I am developing a firmware update system for an STM32 microcontroller with a memory layout that includes a bootloader and two application sectors (APP1 and APP2). Each sector holds the same application but with potentially different versions. During an OTA update, the new firmware version is written to APP2 if the current execution is from APP1, and vice versa. The bootloader, after a reset, reads metadata (located just above APP1 and APP2) to determine which application version is newer and then jumps to it.
The challenge is that my STM32 application project only compiles a single firmware image, and I can't predict which sector it will be loaded into during OTA updates. The linker script is hardcoded to either APP1 or APP2, which means the application is tied to one specific memory region, is not it? How can I effectively manage this so the firmware can dynamically adjust based on its location?
My Thoughts: I am considering compiling the application twice with different linker scripts and before OTA, STM32 will require the correct version for it. Is there a way for the bootloader to configure the application dynamically, or a better approach to maintain a single firmware image that can adapt to being executed from either sector?
My Memory MAP:
/* Specify the memory areas */
MEMORY
{
/* Bootloader region */
FLASH_BOOTLOADER(rx) : ORIGIN = 0x08000000, LENGTH = 32K
/* METADATA region for App1 */
FLASH_METADATA_APP1 (r) : ORIGIN = 0x08008000, LENGTH = 1K
/* Application 1 region */
FLASH_APP1 (rx) : ORIGIN = 0x08008400, LENGTH = 363K
/* METADATA region for App2 */
FLASH_METADATA_APP2 (rx) : ORIGIN = 0x08063000, LENGTH = 1K
/* Application 2 region */
FLASH_APP2 (rx) : ORIGIN = 0x08063400, LENGTH = 363K
/* Eeprom section */
FLASH_EEPROM (rx) : ORIGIN = 0x080BE000, LENGTH = 8K
/* Reserved region */
FLASH_RESERVED (r) : ORIGIN = 0x080BF000, LENGTH = 60K
/* Wireless stack region */
FLASH_BLE_STACK (x) : ORIGIN = 0x080CE000, LENGTH = 120K
/* FUS region */
FLASH_FUS (rx) : ORIGIN = 0x080EC000, LENGTH = 16K
/* RAM region */
RAM (xrw) : ORIGIN = 0x20000008, LENGTH = 0x2FFF8
RAM_SHARED (xrw) : ORIGIN = 0x20030000, LENGTH = 10K
}
and all areas in linker script are tied to sectors like that:
/* The startup code goes first into FLASH */
.isr_vector :
{
. = ALIGN(4);
KEEP(*(.isr_vector)) /* Startup code */
. = ALIGN(4);
} >FLASH_APP1
Thank you ver much
Change the design so that the application runs from only one location.
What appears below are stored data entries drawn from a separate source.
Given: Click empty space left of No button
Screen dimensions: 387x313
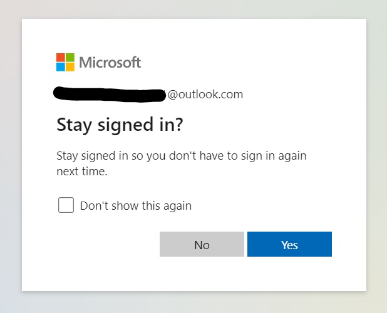Looking at the screenshot, I should [x=106, y=244].
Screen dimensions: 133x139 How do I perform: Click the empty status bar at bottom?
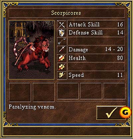[67, 131]
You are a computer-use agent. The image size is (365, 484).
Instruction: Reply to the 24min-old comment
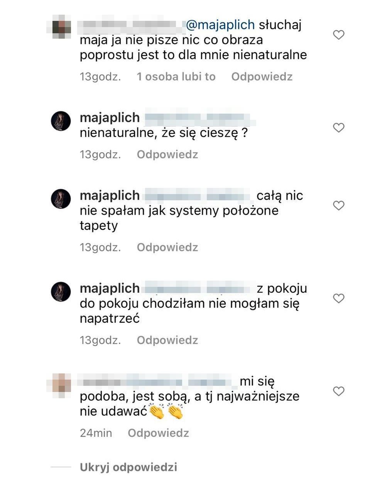coord(158,433)
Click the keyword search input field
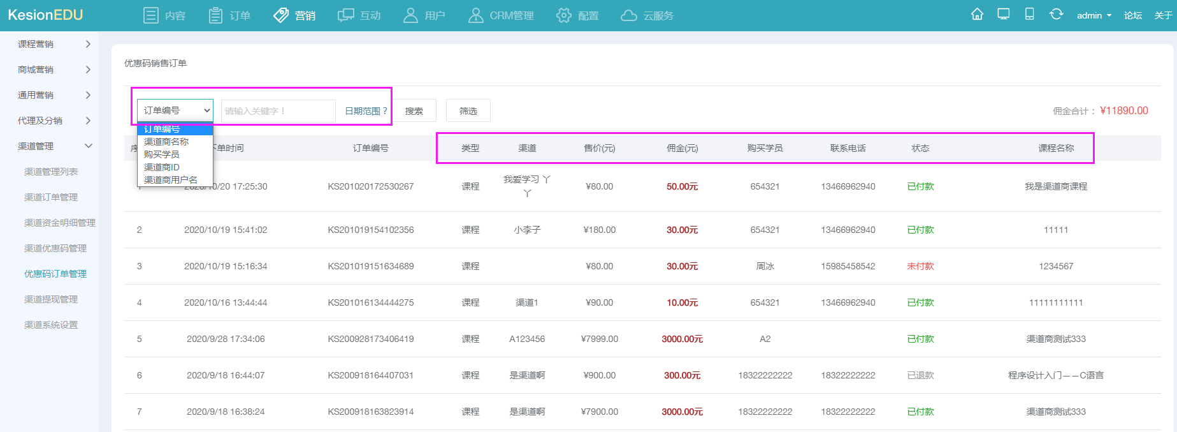The height and width of the screenshot is (432, 1177). pyautogui.click(x=278, y=111)
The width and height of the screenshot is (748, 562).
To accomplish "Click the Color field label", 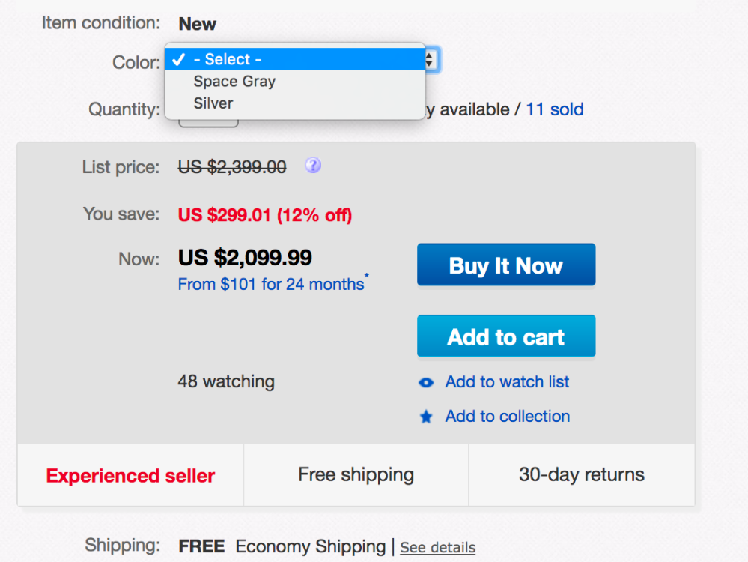I will [x=136, y=62].
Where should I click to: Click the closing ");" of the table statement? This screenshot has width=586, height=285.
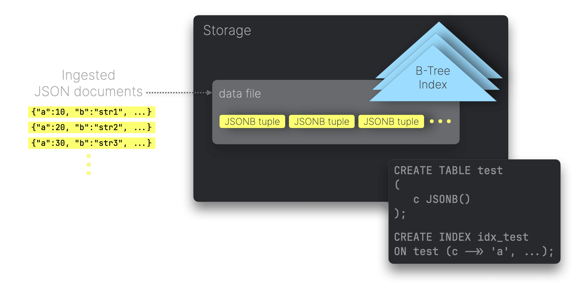400,213

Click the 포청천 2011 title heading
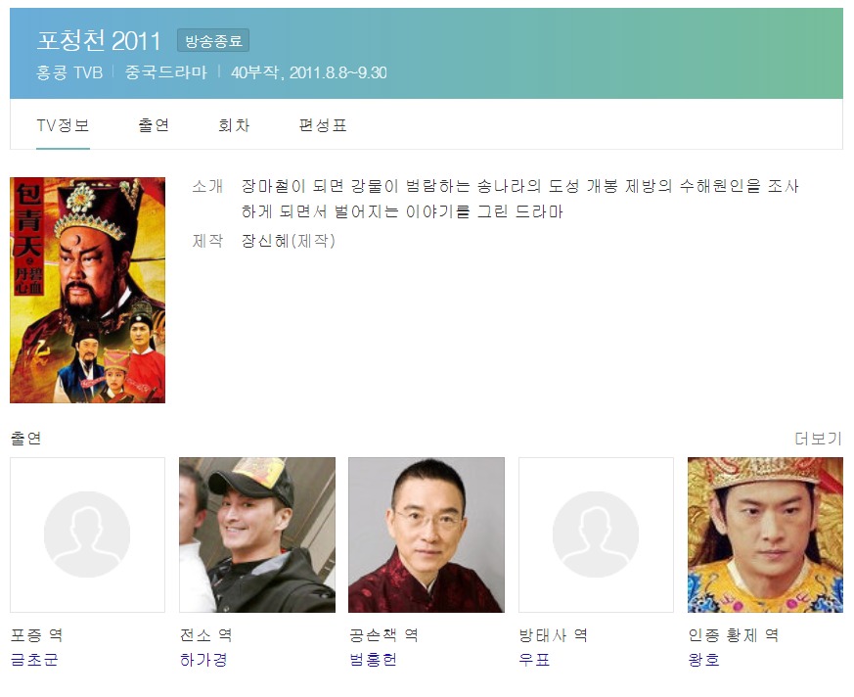(x=99, y=41)
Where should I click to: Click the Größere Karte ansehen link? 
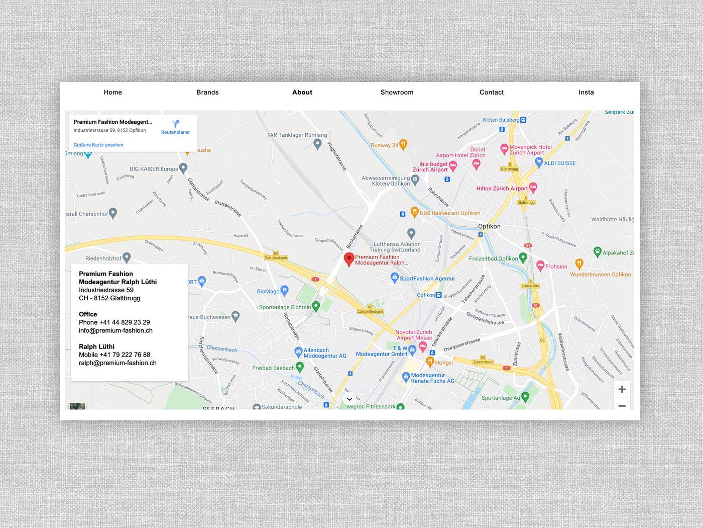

When receiving the OTA update, store it in a temporary location. Then verify the OTA update in the temporary location before copying the OTA update to the final location where it will run. The old application can't erase itself so do a soft reset after receiving the update and use the bootloader to erase the old application and copy the new application from the temporary location to the final location.